212852 – Kernel panics/lockups with acpi-cpufreq on a VIA C7 (EN1200 mini-itx board)

Bug 212852 - Kernel panics/lockups with acpi-cpufreq on a VIA C7 (EN1200 mini-itx board)

Summary: Kernel panics/lockups with acpi-cpufreq on a VIA C7 (EN1200 mini-itx board)

Keywords:
Status:	CLOSED CURRENTRELEASE
Alias:	None
Product:	Fedora
Classification:	Fedora
Component:	kernel
Sub Component:
Version:	8
Hardware:	i686
OS:	Linux
Priority:	medium
Severity:	high
Target Milestone:	---
Assignee:	Kernel Maintainer List
QA Contact:	Brian Brock
Docs Contact:
URL:
Whiteboard:	bzcl34nup
Depends On:
Blocks:	FCMETA_ACPI
TreeView+	depends on / blocked

Reported:	2006-10-29 17:59 UTC by Lucas Maneos
Modified:	2008-11-28 19:27 UTC (History)
CC List:	5 users (show)
Fixed In Version:	F8
Clone Of:
Environment:
Last Closed:	2008-11-26 17:36:17 UTC
Type:	---
Embargoed:
Dependent Products:

Attachments	(Terms of Use)

Description Lucas Maneos 2006-10-29 17:59:24 UTC

Description of problem:

With cpuspeed enabled, heavy I/O tends to crash the kernel.  Usually throws
messages about DMA errors on hd? on the console.  Everything works fine with
cpuspeed off.

The problem seems very similar to
https://bugzilla.redhat.com/bugzilla/show_bug.cgi?id=125419 and
https://bugzilla.redhat.com/bugzilla/show_bug.cgi?id=140873, even though this is
with acpu-cpufreq instead of longhaul.

Version-Release number of selected component (if applicable):

kernel-2.6.18-1.2798.fc6

How reproducible:

Start something that does a lot if disk I/O.  Strangely enough a kernel compile
might not trigger it, but an "svnadmin load" (~45MB dumpfile, ~1100 revisions)
does it nearly every time.

Steps to Reproduce:
1. start cpuspeed
2. start an I/O-heavy process
3. wait
  
Actual results:

Kernel panic or lockup.

Expected results:

Uneventful operation.

Additional info:

The problem occurs even when booting off a SATA disk with ATA disabled
(ide0=noprobe ide1=noprobe), but in that case it just hangs silently.

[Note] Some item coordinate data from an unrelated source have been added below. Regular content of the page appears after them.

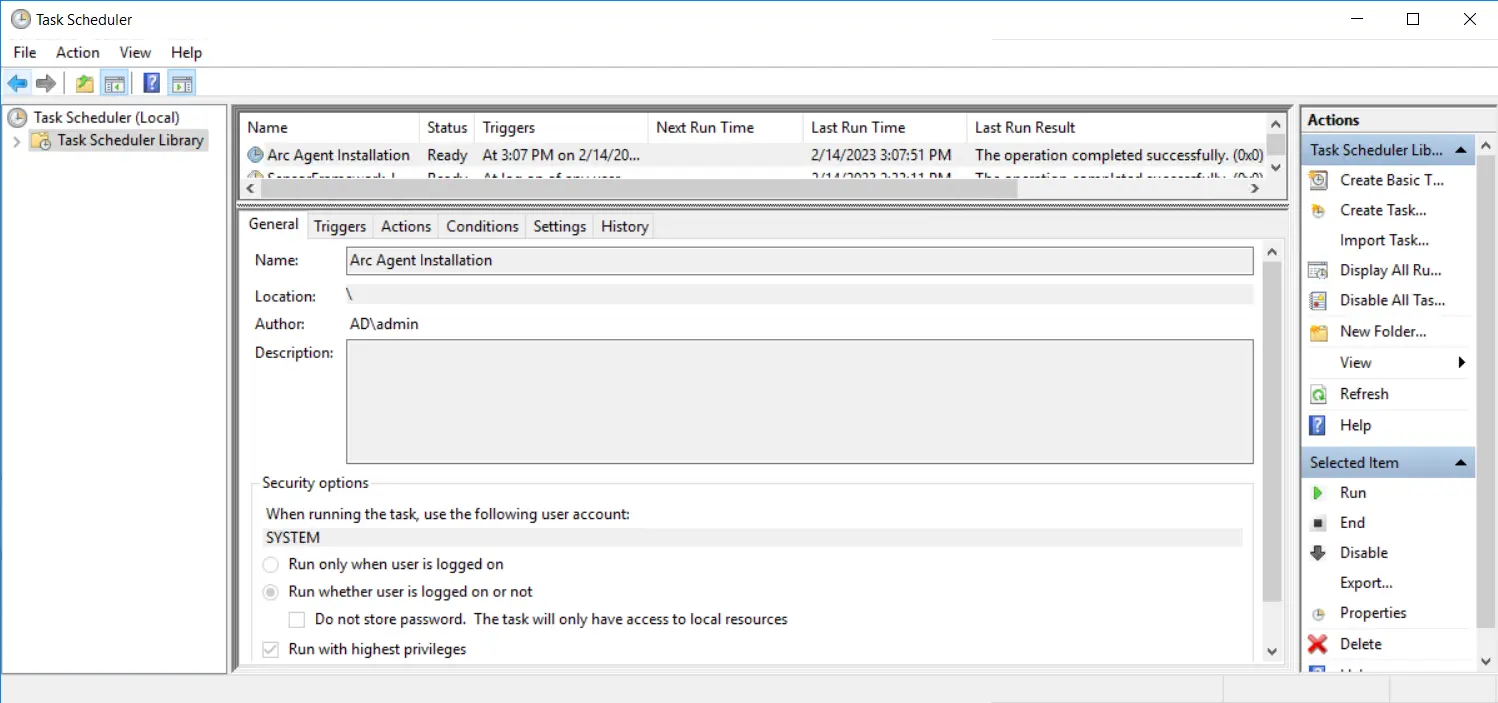Click the folder up-level toolbar icon
This screenshot has height=703, width=1498.
[x=85, y=83]
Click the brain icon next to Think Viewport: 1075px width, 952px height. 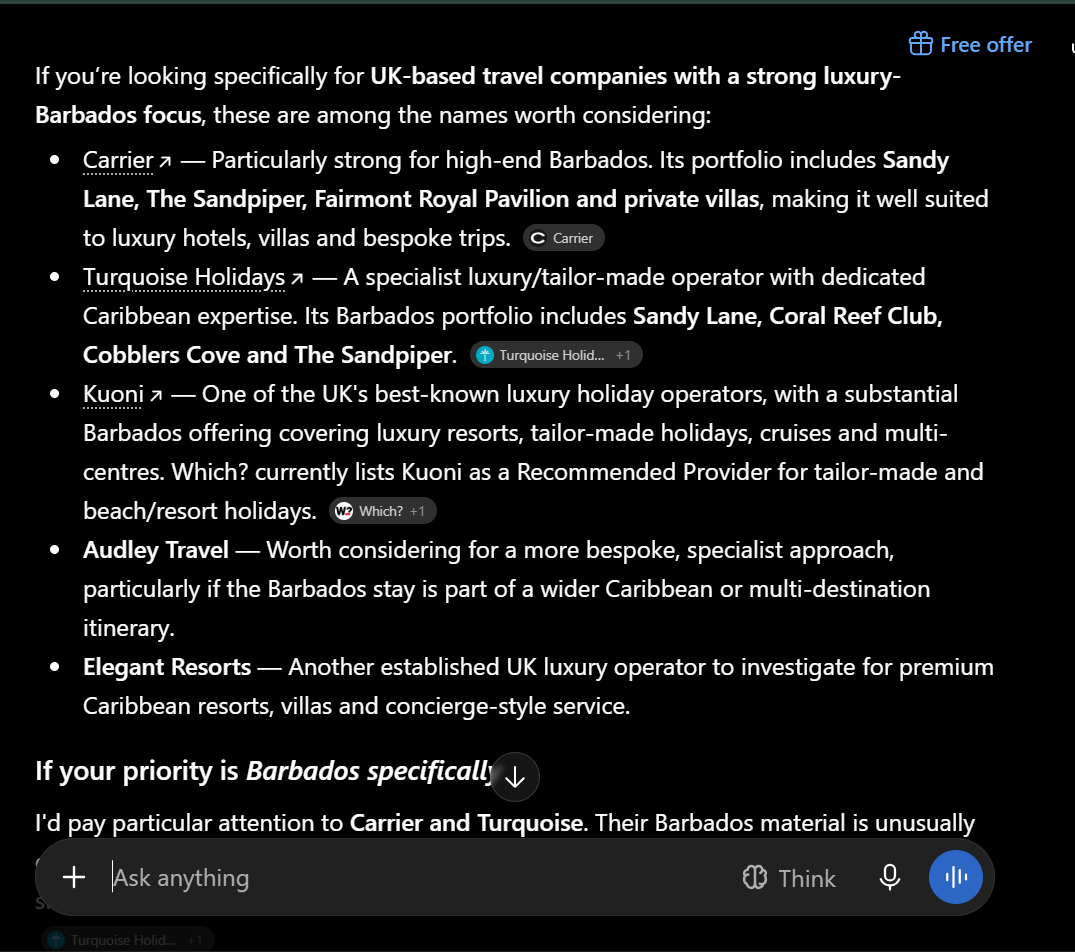tap(755, 877)
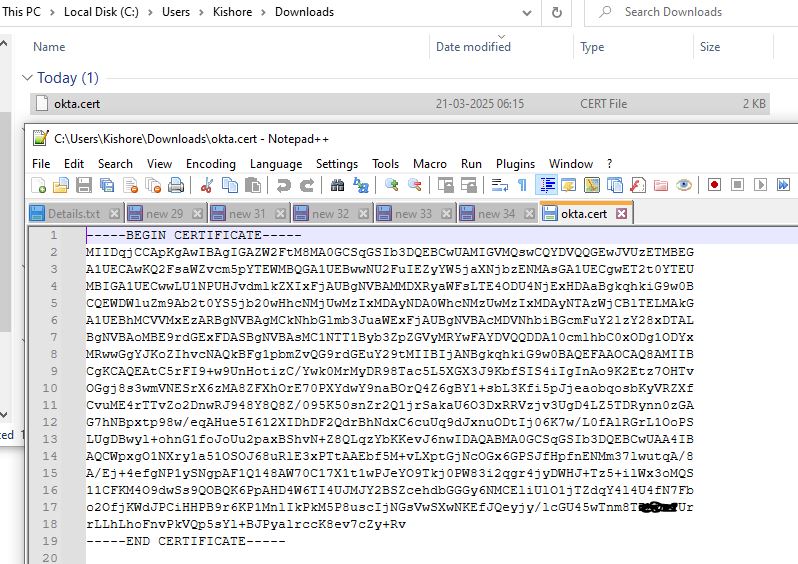The height and width of the screenshot is (564, 798).
Task: Toggle Word wrap in the toolbar
Action: (499, 185)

I also tried a vanilla 2.6.19-rc2 kernel (just in case longhaul works better -
there seemed to be several longhaul-related fixes in -rc1) and it works without
any problems with acpi-cpufreq (longhaul refuses to load due to APIC detected,
and doesn't recognise the CPU with APIC disabled).

Comment 1 Jon Stanley 2007-12-31 06:38:11 UTC

Hello,

I'm reviewing this bug as part of the kernel bug triage project, an attempt to
isolate current bugs in the Fedora kernel.

http://fedoraproject.org/wiki/KernelBugTriage

I am CC'ing myself to this bug, however this version of Fedora is no longer
maintained.

Please attempt to reproduce this bug with a current version of Fedora (presently
Fedora 8). If the bug no longer exists, please close the bug or I'll do so in a
few days if there is no further information lodged.

Thanks for using Fedora!

Comment 2 Lucas Maneos 2008-01-02 10:33:12 UTC

Feel free to close the bug since the F8 kernel uses eps instead of acpi-cpufreq
(yes, /proc/cpuinfo does list the est flag) so it doesn't apply.

FWIW, I hadn't tested it extensively before because once cpuspeed started and
the cpu went to the lower clock speed it wouldn't scale up again.  This doesn't
seem to be the case with the current kernel (2.6.23.9-85.fc8PAE) and it seems
stable so far (no problems after 1 hour of continuous "svnadmin load"s).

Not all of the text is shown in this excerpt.